You frown. “Yes, you can,” you insist, pointing at the half-naked orange. “They’re just… orange strings. They’re part of the orange.”

He gives you a look. That look. The one that says you’ve just suggested heresy. “No, honey, what? You’re supposed to– You gotta get ‘em all off, otherwise it’s like eating citrus with fur.”

You stare, “you’ve been peeling that thing for twenty minutes.”

“Quality control takes time,” he flicks off another invisible thread, inspecting it like he’s carving marble.

“Chuck, you’re literally peeling the vitamin C out of it.”

He frowns, “I’m refining it.”

There’s a knock at the door. You perk up, “that’s the couch!”

He doesn’t move, “one second.”

You watch in disbelief as he keeps peeling.

“Chuck.”

“Just– hang on, sweetie– this last one’s stubborn.”

You fold your arms, exasperated, “you are not making the delivery guys wait while you groom fruit.”

He looks up finally, affronted, “I’m not grooming! I’m just… perfecting.”

You laugh, exasperated and fond in equal measure, “you’re insane.”

“Insanely hygienic,” he corrects, wiping his hands. “Alright, let’s go greet our majestic navy steed.”

You open the door for the delivery men, who maneuver the couch through the entryway while Chuck supervises with unnecessary authority, pointing like a foreman on a construction site.

The delivery guys exchange polite smiles. You’re pretty sure they don’t get paid enough for this.

When they leave, the two of you just stand there, looking at it – the couch, finally home. It looks even better in your living room, glowing faintly in the afternoon light.

Chuck drops down onto it with a satisfied sigh, “worth every debate.”

You sit beside him, curling your legs under you, “it really is perfect.”
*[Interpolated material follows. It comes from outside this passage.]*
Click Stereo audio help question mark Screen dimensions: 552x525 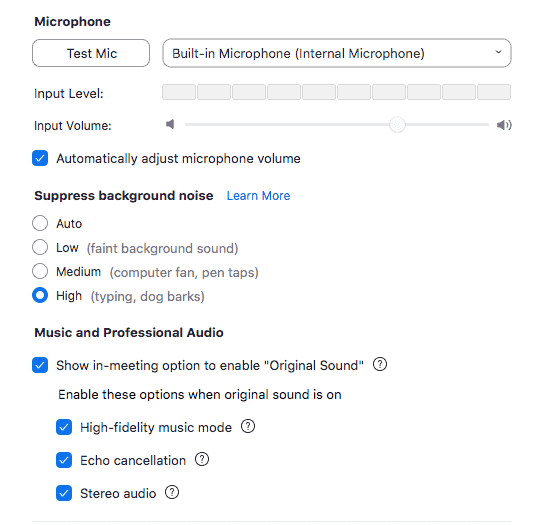point(172,492)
He leans back, arm stretching across the back of the couch, eyes half-lidded, “told you velvet was classy.”

You look at him, eyes narrowed, “you did not say that! You said it was a crumb magnet!”

“Yeah, but now it’s our crumb magnet.”

You roll your eyes, leaning into him. He smells faintly of oranges and furniture polish, a strangely comforting combination.

He picks up a slice of his over-peeled orange and holds it out to you, “try it now. See? No strings.”

You take it just to humour him, “it tastes exactly the same.”

“But it feels different,” he argues, with the conviction of a man who believes in his own nonsense.

It’s a little too passionate, you think. More passionate than anyone should feel about oranges, in fact.

You huff and steal another piece, “You’re lucky you’re cute.”

“That’s the only thing keeping this marriage afloat,” he says solemnly.

You toss a peel at him, “you say that like I’m not the one who chose this couch.”

He grins, catching the peel mid-air, “Team effort. I peeled the fruit, you picked the furniture. We each have our strengths.”

“Yeah,” you say softly, settling against him as he drapes his arm around you again. “We do.”

 

The room is still half-empty – no rug, no art on the walls – but it feels like a home now.

The TV hums quietly in the background, some rerun you’re both too comfortable to change. The couch holds you easily, warm velvet under your skin, the fabric whispering when you shift.

You sigh contentedly, “I can’t believe we finally have somewhere to sit that isn’t the floor. This is luxury.”

Chuck chuckles softly, “next thing you know, we’ll start inviting people over just to make them jealous.”

You grin, nestling closer. “I’m just excited to finally be able to sit on a couch while we watch TV… and actually have light when I read at night.”

There’s a pause. You feel him tense slightly beside you.

“…oh,” he mutters.

You turn your head, “what?”

He looks at you with dawning horror, “we forgot to get a bedside lamp.”

You stare at him for a beat, then burst out laughing, “unbelievable.”

He groans, slumping into the cushions, “we’re gonna have to go back, aren’t we?”

“Mm-hmm,” you hum, smug. “Two lamps. Matching.”

He groans again, but he’s smiling. “You’re gonna be the death of me.”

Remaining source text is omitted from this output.